When major disruptions happen in communities, often the first people to respond are the residents themselves and their neighbors.

- By THALIA BEATY

When the pandemic shut down daily life or after a disaster like a hurricane or wildfire, people get together to take care of each other.

Even outside of a crisis, some who struggle to meet their needs may turn to mutual aid, the practice of finding resources from within a community and exchanging them for free.

Now, in response to government funding cuts, high prices and political uncertainty, especially targeting immigrants, interest in mutual aid projects has picked up, organizers and participants say.

"The exciting part about mutual aid is that you can really get together and help people in a really meaningful way just by pooling resources and being willing to reach out," said Mary Zerkel, who lives in the Rogers Park neighborhood in Chicago.

Mutual aid practices have a long history, especially among immigrant and Black communities in the US, like the Black Panther's Survival Programs or informal pooled savings circles.

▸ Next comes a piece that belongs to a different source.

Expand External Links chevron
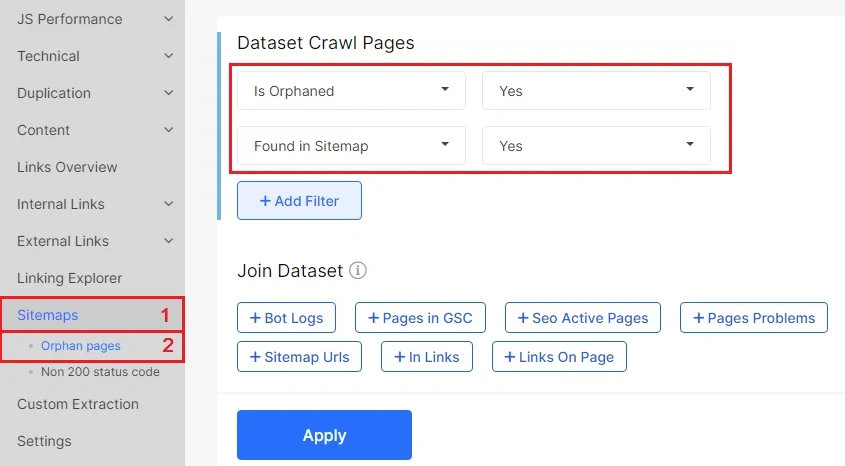Image resolution: width=845 pixels, height=466 pixels. tap(169, 241)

Examples include sharing food, exchanging household goods and clothes, or organizing shared items like tools. In recent years, groups have helped people access reproductive healthcare, including abortions, and coordinated collective responses to immigration arrests under the umbrella of providing mutual aid.

In 2019, Zerkel helped start a shared artist and community space in her neighborhood along with a local chapter of Food Not Bombs, a longstanding mutual aid group that distributes food. When the pandemic hit, they cleared out the art supplies.